▸ EXCERPTED RECORDS:
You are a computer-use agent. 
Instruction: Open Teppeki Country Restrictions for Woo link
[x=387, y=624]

* * *

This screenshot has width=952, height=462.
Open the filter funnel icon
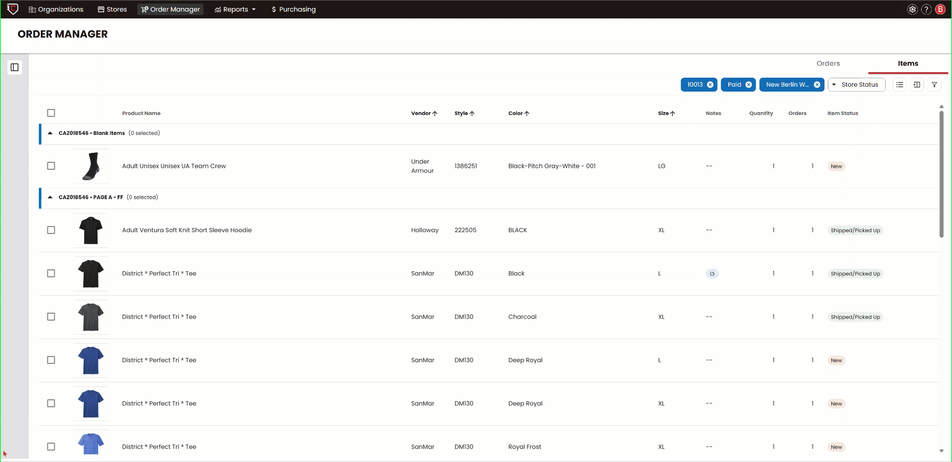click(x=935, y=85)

▸ WHAT TO PRODUCE:
Express the lines from the one containing "You are a computer-use agent." through the one containing "[x=387, y=624]", inclusive, as a numbered list with blank lines omitted.

▸ TASK RESULT:
1. You are a computer-use agent. 
2. Instruction: Open Teppeki Country Restrictions for Woo link
3. [x=387, y=624]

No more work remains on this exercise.